Pharmacy

How Pharmacists Can Help Prevent Skin Cancer

1 year ago  •  Add Comment  •  by Donna Bliss

FACT.  4.3 million. That’s the number of reported patients diagnosed with skin cancer yearly in America.

You might be thinking skin cancer won’t affect you; it only happens to other people or it won’t affect a loved one. We all live in denial sometimes especially when it comes to sad truths about cancer.

Sad truth #1: anyone can be a victim of skin cancer at any given time. Sad truth #2: in many cases it could’ve been prevented.

Your pharmacist can play a very important role in helping you prevent skin cancer.

Your Pharmacist & Cancer

Are you aware that your pharmacist is a trained skin cancer educator? Most of us are not aware that pharmacists study more than just medicine & the effects of it.

They study and write tests on the basic information of skin cancer. The studies are focused on being able to help patients identify and prevent cancers of the skin.

Here are some of the ways pharmacists can help you prevent skin cancer.

Detailed Studies

Knowledge is power. Your chemist has a good understanding about the anatomy & physiology of your skin including:

  • The different layers of the skin.
  • Different skin types.
  • How cancer can affect each skin type differently.

This makes it easier for a pharmacist to identify different skin cancers or whether or not a mole needs to be examined by a doctor.

The Skin Cancer Alphabet

Many people know the ABCDs of malignant melanoma by now but some of us don’t. A pharmacist can often identify moles you might be worried about. Most pharmacies will have posters that can easily be seen by patients to remind you what to look out for.

The ABCD rule will help you be cautious of changes & how to identify those changes. Here’s a list of potentially dangerous signs when you look at moles:

  • Asymmetry: Make sure the asymmetry and shape stay the same & doesn’t change.
  • Border: The border must never be uneven; if it changes, see a healthcare professional immediately.
  • Color: A mole shouldn’t change color. If a mole turns black or becomes darker than before or if it turns red, it’s time to make an appointment with your doctor.
  • Diameter: Make sure to check your mole often, so you’ll know if it grows bigger than 6mm. A mole shouldn’t grow bigger in size. This can potentially be a sign of skin cancer.

Sunscreen 101

There are literally hundreds of different sunscreen brands available. Selecting the correct one can be overwhelming & difficult.

Pharmacists will be able to assist you in what ingredients each sunscreen has & which one will be more suited for you.

Medicine & Cancer

Are you taking any medication regularly? Do you know if your medication causes photosensitivity?

Don’t feel bad if you’re not sure what the side effects of your medication might be. We don’t always know the ins and outs of the medication we take. But a pharmacist does!

If you’re not sure, ask your pharmacologist. He or she will be able to tell you exactly which meds you can safely take & which ones you’ll need to take extra care with when you’re exposed to sunlight.

• TASK PROMPT: Reproduce word for word everything in the skin cancer article from "Pharmacists will be" down to "a pharmacist does!".

• RECORD EXCERPTS:
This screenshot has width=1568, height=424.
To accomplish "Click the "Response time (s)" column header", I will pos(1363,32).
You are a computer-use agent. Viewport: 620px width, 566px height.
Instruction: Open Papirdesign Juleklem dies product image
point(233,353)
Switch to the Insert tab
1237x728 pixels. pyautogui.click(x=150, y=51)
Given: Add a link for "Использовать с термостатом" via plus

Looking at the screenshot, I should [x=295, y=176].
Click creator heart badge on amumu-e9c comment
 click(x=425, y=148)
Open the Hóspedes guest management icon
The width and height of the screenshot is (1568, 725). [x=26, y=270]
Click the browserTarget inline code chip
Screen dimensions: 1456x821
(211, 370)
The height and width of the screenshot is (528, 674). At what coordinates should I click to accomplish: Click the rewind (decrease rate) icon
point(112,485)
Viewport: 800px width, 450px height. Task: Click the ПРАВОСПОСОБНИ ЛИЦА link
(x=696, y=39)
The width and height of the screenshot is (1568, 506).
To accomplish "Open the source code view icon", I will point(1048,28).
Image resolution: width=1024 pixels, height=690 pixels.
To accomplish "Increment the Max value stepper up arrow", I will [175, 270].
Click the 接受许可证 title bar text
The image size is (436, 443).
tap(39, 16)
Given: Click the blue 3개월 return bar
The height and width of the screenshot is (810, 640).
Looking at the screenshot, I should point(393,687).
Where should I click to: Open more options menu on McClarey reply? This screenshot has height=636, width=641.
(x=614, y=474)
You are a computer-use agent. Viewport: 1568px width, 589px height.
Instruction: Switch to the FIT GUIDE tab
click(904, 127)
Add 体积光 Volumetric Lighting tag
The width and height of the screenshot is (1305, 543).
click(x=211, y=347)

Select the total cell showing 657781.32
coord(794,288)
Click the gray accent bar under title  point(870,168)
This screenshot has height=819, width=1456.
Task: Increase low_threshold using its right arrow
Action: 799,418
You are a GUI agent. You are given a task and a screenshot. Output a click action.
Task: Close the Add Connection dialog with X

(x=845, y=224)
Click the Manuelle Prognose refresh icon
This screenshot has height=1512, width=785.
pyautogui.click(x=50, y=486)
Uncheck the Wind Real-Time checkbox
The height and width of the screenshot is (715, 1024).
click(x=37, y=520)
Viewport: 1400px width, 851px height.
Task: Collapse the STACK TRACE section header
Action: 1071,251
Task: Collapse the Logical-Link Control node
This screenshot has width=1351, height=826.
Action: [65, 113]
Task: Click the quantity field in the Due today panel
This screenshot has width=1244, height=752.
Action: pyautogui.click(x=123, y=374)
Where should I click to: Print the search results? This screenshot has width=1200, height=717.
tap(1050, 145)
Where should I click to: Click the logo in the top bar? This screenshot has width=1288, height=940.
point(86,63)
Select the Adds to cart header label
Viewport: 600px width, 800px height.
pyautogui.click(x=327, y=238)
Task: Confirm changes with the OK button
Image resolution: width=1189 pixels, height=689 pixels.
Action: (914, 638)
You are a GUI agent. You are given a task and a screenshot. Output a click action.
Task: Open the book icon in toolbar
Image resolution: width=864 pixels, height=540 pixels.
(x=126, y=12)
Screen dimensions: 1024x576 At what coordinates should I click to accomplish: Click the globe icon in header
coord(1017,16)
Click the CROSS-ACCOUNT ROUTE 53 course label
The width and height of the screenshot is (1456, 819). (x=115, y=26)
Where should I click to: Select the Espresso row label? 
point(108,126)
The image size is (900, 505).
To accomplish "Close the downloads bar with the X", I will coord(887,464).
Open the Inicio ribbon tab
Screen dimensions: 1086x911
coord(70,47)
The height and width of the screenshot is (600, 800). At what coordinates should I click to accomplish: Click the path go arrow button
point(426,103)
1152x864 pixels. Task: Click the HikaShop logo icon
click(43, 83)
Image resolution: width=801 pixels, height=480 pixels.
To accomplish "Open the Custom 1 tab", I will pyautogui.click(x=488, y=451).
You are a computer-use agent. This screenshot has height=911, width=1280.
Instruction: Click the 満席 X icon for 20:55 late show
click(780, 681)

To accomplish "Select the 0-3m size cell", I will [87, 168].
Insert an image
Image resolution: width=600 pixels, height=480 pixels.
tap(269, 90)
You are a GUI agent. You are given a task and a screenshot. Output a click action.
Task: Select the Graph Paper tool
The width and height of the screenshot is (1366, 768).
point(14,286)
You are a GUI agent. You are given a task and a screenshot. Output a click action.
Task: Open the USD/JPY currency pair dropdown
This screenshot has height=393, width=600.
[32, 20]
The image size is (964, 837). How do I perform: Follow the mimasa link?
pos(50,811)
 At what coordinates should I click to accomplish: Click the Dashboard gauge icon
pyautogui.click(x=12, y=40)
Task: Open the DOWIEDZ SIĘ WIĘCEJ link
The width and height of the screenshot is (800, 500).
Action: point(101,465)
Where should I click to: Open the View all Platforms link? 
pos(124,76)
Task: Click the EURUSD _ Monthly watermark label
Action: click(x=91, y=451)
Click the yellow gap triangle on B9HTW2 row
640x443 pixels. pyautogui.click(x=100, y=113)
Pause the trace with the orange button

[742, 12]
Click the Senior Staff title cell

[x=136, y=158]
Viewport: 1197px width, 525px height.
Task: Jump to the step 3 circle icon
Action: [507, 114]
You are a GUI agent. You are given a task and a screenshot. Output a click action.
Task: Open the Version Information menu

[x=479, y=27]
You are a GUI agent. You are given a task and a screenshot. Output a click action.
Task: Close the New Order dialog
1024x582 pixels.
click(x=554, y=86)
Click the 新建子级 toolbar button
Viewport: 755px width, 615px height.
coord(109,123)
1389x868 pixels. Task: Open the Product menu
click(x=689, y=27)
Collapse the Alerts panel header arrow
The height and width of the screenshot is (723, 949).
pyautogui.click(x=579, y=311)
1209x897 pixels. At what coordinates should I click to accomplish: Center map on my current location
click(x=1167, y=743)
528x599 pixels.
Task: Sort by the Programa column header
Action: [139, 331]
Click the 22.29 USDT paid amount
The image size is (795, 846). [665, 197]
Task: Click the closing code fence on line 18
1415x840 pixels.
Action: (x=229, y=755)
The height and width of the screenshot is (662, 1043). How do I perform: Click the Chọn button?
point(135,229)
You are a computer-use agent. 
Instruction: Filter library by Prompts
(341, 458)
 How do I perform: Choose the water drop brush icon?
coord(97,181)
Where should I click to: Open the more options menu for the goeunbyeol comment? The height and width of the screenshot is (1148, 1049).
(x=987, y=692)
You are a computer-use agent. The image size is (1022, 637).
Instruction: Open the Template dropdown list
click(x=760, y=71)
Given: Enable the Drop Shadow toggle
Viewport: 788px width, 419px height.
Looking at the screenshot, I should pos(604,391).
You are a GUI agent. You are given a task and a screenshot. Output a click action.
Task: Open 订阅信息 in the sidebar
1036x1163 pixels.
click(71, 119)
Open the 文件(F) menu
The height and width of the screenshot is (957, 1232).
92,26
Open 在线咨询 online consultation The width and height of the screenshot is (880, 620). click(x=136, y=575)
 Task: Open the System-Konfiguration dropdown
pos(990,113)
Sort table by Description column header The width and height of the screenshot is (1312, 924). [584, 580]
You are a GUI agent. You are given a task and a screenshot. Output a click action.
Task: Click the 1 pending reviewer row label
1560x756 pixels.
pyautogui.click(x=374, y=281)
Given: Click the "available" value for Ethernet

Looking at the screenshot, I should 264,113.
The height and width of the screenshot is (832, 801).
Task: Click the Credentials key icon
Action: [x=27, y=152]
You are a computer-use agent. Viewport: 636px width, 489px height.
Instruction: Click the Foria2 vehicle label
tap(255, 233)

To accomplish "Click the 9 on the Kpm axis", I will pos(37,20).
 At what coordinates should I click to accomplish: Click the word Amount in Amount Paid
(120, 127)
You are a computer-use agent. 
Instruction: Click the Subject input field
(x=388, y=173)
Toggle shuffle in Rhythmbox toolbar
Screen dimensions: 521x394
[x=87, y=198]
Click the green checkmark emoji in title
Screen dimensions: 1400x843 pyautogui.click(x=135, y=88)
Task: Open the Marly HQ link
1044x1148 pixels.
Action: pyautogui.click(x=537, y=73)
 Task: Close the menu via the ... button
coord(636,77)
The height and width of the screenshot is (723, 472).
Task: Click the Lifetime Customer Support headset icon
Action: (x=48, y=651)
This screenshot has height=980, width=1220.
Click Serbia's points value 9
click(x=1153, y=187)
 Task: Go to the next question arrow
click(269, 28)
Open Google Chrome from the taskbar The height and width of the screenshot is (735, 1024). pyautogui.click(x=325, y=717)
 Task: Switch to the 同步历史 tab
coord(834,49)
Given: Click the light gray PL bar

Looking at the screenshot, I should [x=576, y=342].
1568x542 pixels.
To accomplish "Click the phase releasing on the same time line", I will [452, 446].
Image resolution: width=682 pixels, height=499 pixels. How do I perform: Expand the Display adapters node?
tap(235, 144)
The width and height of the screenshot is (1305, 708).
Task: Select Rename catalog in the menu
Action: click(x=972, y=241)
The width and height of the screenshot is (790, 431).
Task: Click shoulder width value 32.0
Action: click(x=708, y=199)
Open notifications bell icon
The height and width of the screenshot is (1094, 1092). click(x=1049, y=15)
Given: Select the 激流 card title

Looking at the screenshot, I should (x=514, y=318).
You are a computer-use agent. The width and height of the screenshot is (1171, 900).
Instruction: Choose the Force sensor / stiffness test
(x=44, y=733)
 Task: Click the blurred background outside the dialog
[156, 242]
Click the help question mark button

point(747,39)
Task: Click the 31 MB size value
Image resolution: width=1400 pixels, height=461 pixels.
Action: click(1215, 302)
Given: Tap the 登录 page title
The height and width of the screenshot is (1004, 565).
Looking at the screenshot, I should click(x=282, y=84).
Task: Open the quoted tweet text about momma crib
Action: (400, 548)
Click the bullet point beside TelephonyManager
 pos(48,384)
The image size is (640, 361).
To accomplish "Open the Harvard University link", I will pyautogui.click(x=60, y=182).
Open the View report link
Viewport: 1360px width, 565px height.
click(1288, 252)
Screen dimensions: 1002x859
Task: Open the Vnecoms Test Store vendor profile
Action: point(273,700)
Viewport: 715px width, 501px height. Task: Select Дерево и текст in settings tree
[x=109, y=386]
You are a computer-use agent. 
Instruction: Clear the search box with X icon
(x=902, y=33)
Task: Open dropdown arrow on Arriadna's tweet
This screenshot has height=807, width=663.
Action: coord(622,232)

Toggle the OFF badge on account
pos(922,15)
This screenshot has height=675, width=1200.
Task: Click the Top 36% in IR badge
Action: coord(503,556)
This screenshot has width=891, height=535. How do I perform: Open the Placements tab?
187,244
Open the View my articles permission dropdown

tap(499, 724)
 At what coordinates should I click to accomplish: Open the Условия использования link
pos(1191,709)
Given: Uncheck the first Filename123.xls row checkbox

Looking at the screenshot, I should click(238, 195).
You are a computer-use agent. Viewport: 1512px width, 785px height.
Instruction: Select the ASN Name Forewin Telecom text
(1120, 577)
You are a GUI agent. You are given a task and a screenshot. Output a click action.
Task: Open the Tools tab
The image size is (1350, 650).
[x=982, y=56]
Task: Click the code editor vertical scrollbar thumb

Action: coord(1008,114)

• ANSWER AREA:
Pharmacists will be able to assist you in what ingredients each sunscreen has & which one will be more suited for you.

Medicine & Cancer

Are you taking any medication regularly? Do you know if your medication causes photosensitivity?

Don’t feel bad if you’re not sure what the side effects of your medication might be. We don’t always know the ins and outs of the medication we take. But a pharmacist does!